When he touched her breasts they gave themselves up in quivering ecstasy, inviting his lips. Her mouth was a fountain of delight. And when he possessed her, they seemed to swoon together at the very borderland of life’s mystery.
He stayed cushioned upon her, breathless, dazed, enervated, with his heart beating like a hammer upon her. With one hand she clasped his head, her lips lightly touching his forehead. The other hand stroked with a soothing rhythm his muscular shoulders.
Gustave Flaubert, Madame Bovary
And he reached out his arm and put it around her waist. She tried gently to free herself. He held her that way as they walked.
But they could hear the two horses, who were browsing on leaves.
“Oh, just a little long!” said Rodolphe. “Let’s not go yet. Stay here!”
He drew her farther on, around a little pond, where duckweed made a patch of green on the water. Faded water lilies lay motionless among the rushes. At the sound of their steps in the grass, frogs leaped away to conceal themselves.
“I’m wrong, I’m wrong,” she said. “I’m insane to listen to you.”
“Why?… Emma! Emma!”
“Oh, Rodolphe!….,” the young woman said slowly, leaning on his shoulder.
The material of her riding habit caught on his velvet coat. She tipped back her head, her white throat swelled with a sigh; and weakened, bathed in tears, hiding her face, with a long tremor she gave herself up to him.
The evening shadows were coming down; the horizontal sun, passing between the branches, dazzled her eyes. Here and there, all around her, patches of light shimmered in the leaves or on the ground, as if hummingbirds in flight had scattered their feathers there. Silence was everywhere; something mild seemed to be coming forth from the trees; she could feel her heart beginning to beat again, and her blood flowing through her flesh like a river of milk. Then, from far away beyond the woods, on the other hills, she heard a vague, prolonged cry, a voice that lingered, and she listened to it in silence as it lost itself like a kind of music in the last vibrations of her tingling nerves.
JUDGE ROXANE GLAY DECLARES:
Sex writing is tricky, or so conventional wisdom goes. I tend to agree but I also know writers complicate matters when it comes to literary sex. If you’re going to write about sex, actually write about sex. Don’t be coy and metaphorical. Put two (or more) bodies together. Make them sweat and strain. Make it pretty or ugly, thrilling or mediocre. Just… make it happen. Before 1900, though, not all writers seemed to understand this.

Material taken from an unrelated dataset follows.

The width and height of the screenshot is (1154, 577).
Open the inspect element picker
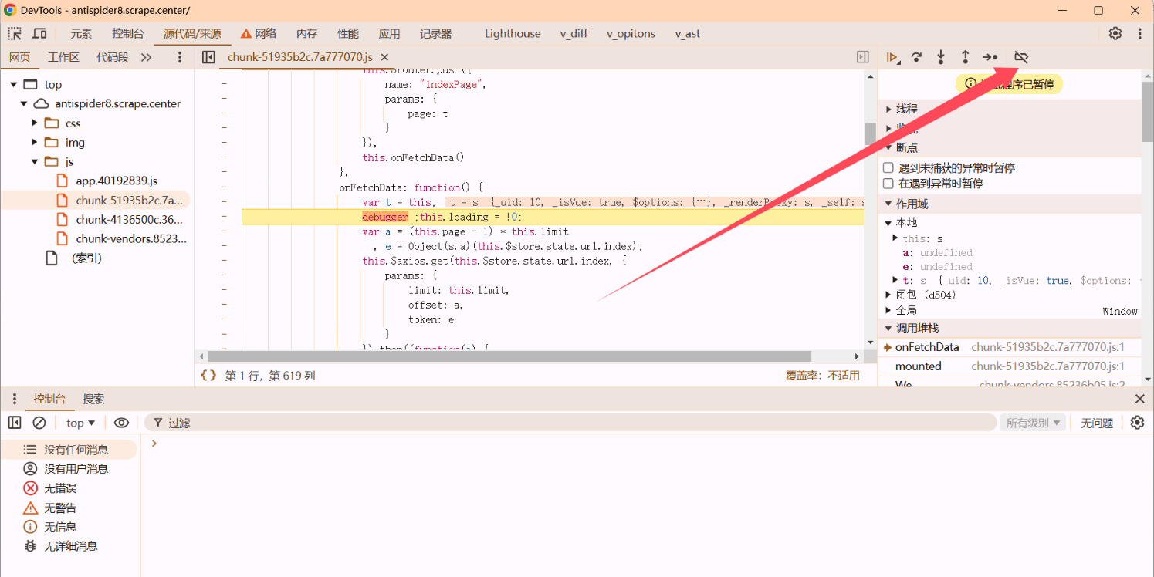click(x=15, y=33)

Now, I am a fan of Kate Chopin so I was naturally predisposed to her excerpt. The Awakening offers such an elegant indictment of the expectations placed upon women in marriage and motherhood. And, though Chopin is fond of flourish, when she writes about sex, even for her time, she does so while acknowledging that human bodies are coming together in a lustful way.
In the scene from The Storm, Chopin is not shy about writing tremulous passion with abandon and excess. Oh, the crashing and roaring and quivering and the swooning. It’s all! So! Passionate! She is a bit circuitous in this scene but she does acknowledge the physical reality of what is happening, LIKE A LADY! And there seems to be mutual satisfaction. Chopin was ahead of her time in more ways than one.
Flaubert’s Madame Bovary leaves much more to be desired. He is certainly fastidious in detailing the where of Rodolphe and Emma’s conflagration but mostly he writes around the sex in a profoundly unsatisfying way. You basically have to read the passage four or five times to be sure that there was, indeed, some kind of intercourse. No one wants to work that hard for sexual pleasure.
I’ll tell you what, though. Both Chopin and Flaubert are keenly interested in the whiteness of a woman’s skin as a marker of her desirability. Emma’s white throat swells. In The Storm our lady is a creamy lily and her skin is as white as the couch upon which she reclines which, of course, begs the question of how her lover could possibly find her amongst the cushions.
Regardless, this round goes to Chopin because the man’s heart hammers as he hammers his paramour. Subtlety is overrated.
WINNER: Kate Chopin!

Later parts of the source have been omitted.